Segundo fontes ouvidas pelo Intercept e pelo portal Catarinas, a investigação que Mirella deseja iniciar não têm fundamento legal, já que a garantia do direito ao aborto nos casos previstos em lei não pode ser criminalizada. “É um delírio, porque é uma excludente de ilicitude, não tem nenhum indício de crime”, analisa a criminalista Marta Machado, professora FGV São Paulo e pesquisadora da Afro Cebrap — Núcleo de Pesquisa e Formação em Raça, Gênero e Justiça Racial. “Ela está criando um crime na cabeça dela, de acordo com a orientação ideológica dela, contra a lei. Está violando o princípio da legalidade, que é o direito ao aborto legal”.

Para a criminalista, a iniciativa da promotora aumenta a revitimização da menina e de sua família. “Ela está instrumentalizando o Estado para perseguir um crime que não existe. Está claramente abusando do poder dela. Além disso, viola o direito à intimidade da menina”, avalia.

A constitucionalista Eloisa Machado, professora da FGV em São Paulo, considera que a investigação da “causa da morte” do feto, após a garantia do direito da menina, é grave. “Caso o sistema de Justiça continue perseguindo a menina e sua mãe pela busca do exercício regular de seu direito, teremos uma situação ainda mais grave. A tentativa de transformar o aborto legal, previsto em lei desde a década de 1940 em um crime de homicídio, é algo inconstitucional, inconvencional e ilegal”, afirmou.

Procurada por meio da assessoria de imprensa do Ministério Público, Mirella respondeu que não poderia se manifestar, já que o processo corre em sigilo.

O juiz José Adilson Bittencourt Junior, via assessoria de imprensa do Tribunal de Justiça de Santa Catarina, disse que “são inverídicas as informações de que o juiz autorizou o recolhimento do feto e deferiu a disponibilização do prontuário médico”.
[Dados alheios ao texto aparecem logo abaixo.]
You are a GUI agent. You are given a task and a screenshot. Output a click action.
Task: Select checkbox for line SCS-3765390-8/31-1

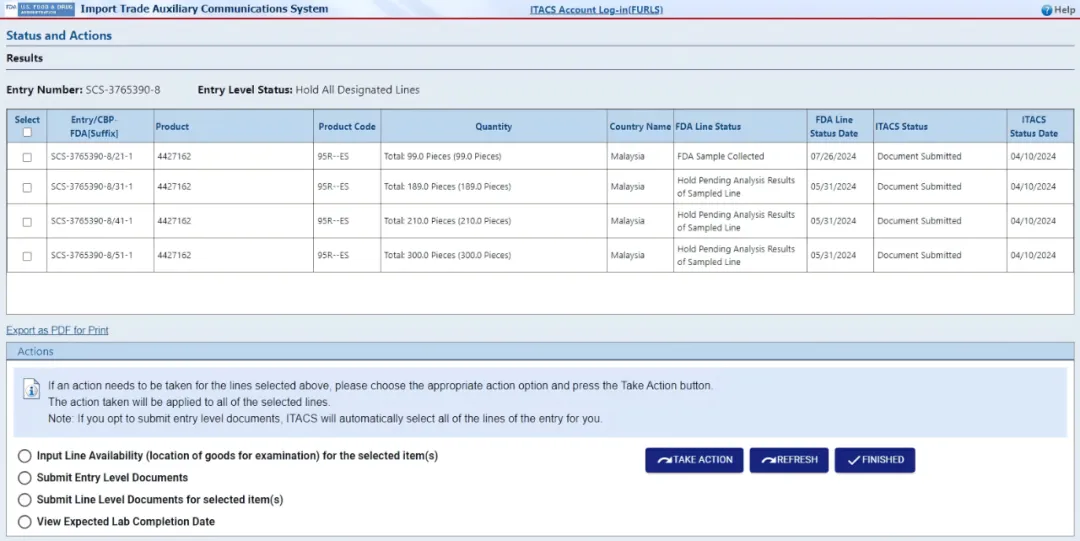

Por telefone, a assessoria acrescentou que “o magistrado tão somente se manifestou no sentido de que não caberia a ele decidir sobre tal pedido”. Na prática, foi o despacho do juiz que possibilitou que os restos fetais fossem recolhidos. O IGP foi ao hospital na tarde de 24 de junho e o hospital se recusou a fazer a entrega. De noite, contudo, os policiais retornaram com um novo documento e foram liberados os restos.

A promotora de Justiça Fabiana Dal’Mas, presidente da Comissão de Saúde Reprodutiva da Fédération Internationale des Femmes des Carrières Juridiques [Federação Internacional das Mulheres de Carreira Jurídica, em tradução livre], explica que a equipe médica não pode ser investigada por garantir o exercício do direito da criança. Ela lembra que os profissionais estão respaldados pelo artigo 128 do Código Penal e pela própria recomendação do Ministério Público Federal para que o hospital realizasse o aborto na menina vítima de estupro.

“O que a gente vê é que há uma tentativa do Estado brasileiro como um todo de impedir o acesso das meninas e mulheres aos seus direitos sexuais e reprodutivos, inclusive o direito ao aborto legal”, contextualiza.